[Record extracts — start]

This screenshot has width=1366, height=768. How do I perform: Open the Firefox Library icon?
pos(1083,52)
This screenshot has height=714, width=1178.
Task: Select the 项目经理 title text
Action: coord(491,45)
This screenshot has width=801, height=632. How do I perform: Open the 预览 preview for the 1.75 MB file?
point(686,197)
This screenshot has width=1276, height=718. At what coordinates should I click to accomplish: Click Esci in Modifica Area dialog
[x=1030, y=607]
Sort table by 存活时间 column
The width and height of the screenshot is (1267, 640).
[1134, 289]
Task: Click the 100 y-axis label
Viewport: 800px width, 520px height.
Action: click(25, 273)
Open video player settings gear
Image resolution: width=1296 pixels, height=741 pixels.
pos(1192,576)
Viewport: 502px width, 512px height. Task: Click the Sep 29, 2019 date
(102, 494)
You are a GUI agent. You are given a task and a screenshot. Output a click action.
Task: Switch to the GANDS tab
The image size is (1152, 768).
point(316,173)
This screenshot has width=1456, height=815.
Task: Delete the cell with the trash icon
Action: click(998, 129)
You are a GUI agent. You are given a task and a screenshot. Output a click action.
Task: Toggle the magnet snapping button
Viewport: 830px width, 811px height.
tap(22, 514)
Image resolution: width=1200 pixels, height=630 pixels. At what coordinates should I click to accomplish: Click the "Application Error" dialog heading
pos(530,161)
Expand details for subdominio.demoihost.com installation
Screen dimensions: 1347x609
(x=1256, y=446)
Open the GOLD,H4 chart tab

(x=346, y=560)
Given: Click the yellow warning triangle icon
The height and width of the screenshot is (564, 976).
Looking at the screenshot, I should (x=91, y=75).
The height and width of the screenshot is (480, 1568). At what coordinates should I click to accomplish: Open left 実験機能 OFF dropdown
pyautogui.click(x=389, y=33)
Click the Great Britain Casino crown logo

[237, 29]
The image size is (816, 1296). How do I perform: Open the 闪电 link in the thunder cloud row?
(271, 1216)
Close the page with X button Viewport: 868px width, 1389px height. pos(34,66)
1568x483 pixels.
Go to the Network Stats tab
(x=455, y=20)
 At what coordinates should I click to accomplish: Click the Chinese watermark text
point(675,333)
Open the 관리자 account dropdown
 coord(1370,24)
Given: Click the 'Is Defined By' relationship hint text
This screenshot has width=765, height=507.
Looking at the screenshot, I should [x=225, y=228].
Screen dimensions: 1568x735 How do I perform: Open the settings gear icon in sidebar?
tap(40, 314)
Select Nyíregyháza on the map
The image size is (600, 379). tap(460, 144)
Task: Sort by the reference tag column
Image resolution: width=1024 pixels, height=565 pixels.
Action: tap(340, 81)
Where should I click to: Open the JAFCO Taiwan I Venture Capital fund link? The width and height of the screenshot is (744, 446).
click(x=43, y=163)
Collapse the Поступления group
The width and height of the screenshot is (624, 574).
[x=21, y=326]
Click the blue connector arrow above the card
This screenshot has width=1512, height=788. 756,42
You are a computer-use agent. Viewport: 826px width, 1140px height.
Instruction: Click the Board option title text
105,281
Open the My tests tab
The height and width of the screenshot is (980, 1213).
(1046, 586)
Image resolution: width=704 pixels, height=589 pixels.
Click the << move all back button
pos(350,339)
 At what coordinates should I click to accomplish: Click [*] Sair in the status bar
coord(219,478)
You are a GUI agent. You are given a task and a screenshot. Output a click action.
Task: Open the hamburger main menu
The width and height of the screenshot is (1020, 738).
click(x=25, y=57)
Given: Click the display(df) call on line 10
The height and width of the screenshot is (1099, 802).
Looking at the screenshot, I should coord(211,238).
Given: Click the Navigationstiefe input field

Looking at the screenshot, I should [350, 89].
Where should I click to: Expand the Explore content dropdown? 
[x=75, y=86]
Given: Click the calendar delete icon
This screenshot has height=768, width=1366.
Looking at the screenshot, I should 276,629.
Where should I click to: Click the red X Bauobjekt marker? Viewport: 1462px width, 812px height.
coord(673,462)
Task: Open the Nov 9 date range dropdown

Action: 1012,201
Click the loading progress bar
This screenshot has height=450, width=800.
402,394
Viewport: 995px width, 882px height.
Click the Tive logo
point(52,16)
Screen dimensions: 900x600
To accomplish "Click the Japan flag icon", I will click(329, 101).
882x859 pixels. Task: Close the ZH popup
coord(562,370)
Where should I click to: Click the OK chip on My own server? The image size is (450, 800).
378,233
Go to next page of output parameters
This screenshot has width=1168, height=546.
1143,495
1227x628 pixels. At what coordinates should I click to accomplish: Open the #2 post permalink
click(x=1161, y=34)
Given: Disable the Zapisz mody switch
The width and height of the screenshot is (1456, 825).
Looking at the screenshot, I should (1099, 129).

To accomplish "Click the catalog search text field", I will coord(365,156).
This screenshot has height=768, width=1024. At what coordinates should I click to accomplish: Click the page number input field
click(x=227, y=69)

[Record extracts — finish]

> **The task**: Copy out all of the lines above exactly.

> **Response**:
This screenshot has width=1366, height=768. How do I perform: Open the Firefox Library icon?
pos(1083,52)
This screenshot has height=714, width=1178.
Task: Select the 项目经理 title text
Action: coord(491,45)
This screenshot has width=801, height=632. How do I perform: Open the 预览 preview for the 1.75 MB file?
point(686,197)
This screenshot has width=1276, height=718. At what coordinates should I click to accomplish: Click Esci in Modifica Area dialog
[x=1030, y=607]
Sort table by 存活时间 column
The width and height of the screenshot is (1267, 640).
[1134, 289]
Task: Click the 100 y-axis label
Viewport: 800px width, 520px height.
Action: click(25, 273)
Open video player settings gear
Image resolution: width=1296 pixels, height=741 pixels.
pos(1192,576)
Viewport: 502px width, 512px height. Task: Click the Sep 29, 2019 date
(102, 494)
You are a GUI agent. You are given a task and a screenshot. Output a click action.
Task: Switch to the GANDS tab
The image size is (1152, 768).
point(316,173)
This screenshot has width=1456, height=815.
Task: Delete the cell with the trash icon
Action: click(998, 129)
You are a GUI agent. You are given a task and a screenshot. Output a click action.
Task: Toggle the magnet snapping button
Viewport: 830px width, 811px height.
tap(22, 514)
Image resolution: width=1200 pixels, height=630 pixels. At what coordinates should I click to accomplish: Click the "Application Error" dialog heading
pos(530,161)
Expand details for subdominio.demoihost.com installation
Screen dimensions: 1347x609
(x=1256, y=446)
Open the GOLD,H4 chart tab

(x=346, y=560)
Given: Click the yellow warning triangle icon
The height and width of the screenshot is (564, 976).
Looking at the screenshot, I should (x=91, y=75).
The height and width of the screenshot is (480, 1568). At what coordinates should I click to accomplish: Open left 実験機能 OFF dropdown
pyautogui.click(x=389, y=33)
Click the Great Britain Casino crown logo

[237, 29]
The image size is (816, 1296). How do I perform: Open the 闪电 link in the thunder cloud row?
(271, 1216)
Close the page with X button Viewport: 868px width, 1389px height. pos(34,66)
1568x483 pixels.
Go to the Network Stats tab
(x=455, y=20)
 At what coordinates should I click to accomplish: Click the Chinese watermark text
point(675,333)
Open the 관리자 account dropdown
 coord(1370,24)
Given: Click the 'Is Defined By' relationship hint text
This screenshot has width=765, height=507.
Looking at the screenshot, I should [x=225, y=228].
Screen dimensions: 1568x735 How do I perform: Open the settings gear icon in sidebar?
tap(40, 314)
Select Nyíregyháza on the map
The image size is (600, 379). tap(460, 144)
Task: Sort by the reference tag column
Image resolution: width=1024 pixels, height=565 pixels.
Action: tap(340, 81)
Where should I click to: Open the JAFCO Taiwan I Venture Capital fund link? The width and height of the screenshot is (744, 446).
click(x=43, y=163)
Collapse the Поступления group
The width and height of the screenshot is (624, 574).
[x=21, y=326]
Click the blue connector arrow above the card
This screenshot has width=1512, height=788. 756,42
You are a computer-use agent. Viewport: 826px width, 1140px height.
Instruction: Click the Board option title text
105,281
Open the My tests tab
The height and width of the screenshot is (980, 1213).
(1046, 586)
Image resolution: width=704 pixels, height=589 pixels.
Click the << move all back button
pos(350,339)
 At what coordinates should I click to accomplish: Click [*] Sair in the status bar
coord(219,478)
You are a GUI agent. You are given a task and a screenshot. Output a click action.
Task: Open the hamburger main menu
The width and height of the screenshot is (1020, 738).
click(x=25, y=57)
Given: Click the display(df) call on line 10
The height and width of the screenshot is (1099, 802).
Looking at the screenshot, I should coord(211,238).
Given: Click the Navigationstiefe input field

Looking at the screenshot, I should [350, 89].
Where should I click to: Expand the Explore content dropdown? 
[x=75, y=86]
Given: Click the calendar delete icon
This screenshot has height=768, width=1366.
Looking at the screenshot, I should 276,629.
Where should I click to: Click the red X Bauobjekt marker? Viewport: 1462px width, 812px height.
coord(673,462)
Task: Open the Nov 9 date range dropdown

Action: 1012,201
Click the loading progress bar
This screenshot has height=450, width=800.
402,394
Viewport: 995px width, 882px height.
Click the Tive logo
point(52,16)
Screen dimensions: 900x600
To accomplish "Click the Japan flag icon", I will click(329, 101).
882x859 pixels. Task: Close the ZH popup
coord(562,370)
Where should I click to: Click the OK chip on My own server? The image size is (450, 800).
378,233
Go to next page of output parameters
This screenshot has width=1168, height=546.
1143,495
1227x628 pixels. At what coordinates should I click to accomplish: Open the #2 post permalink
click(x=1161, y=34)
Given: Disable the Zapisz mody switch
The width and height of the screenshot is (1456, 825).
Looking at the screenshot, I should (1099, 129).

To accomplish "Click the catalog search text field", I will coord(365,156).
This screenshot has height=768, width=1024. At what coordinates should I click to accomplish: Click the page number input field
click(x=227, y=69)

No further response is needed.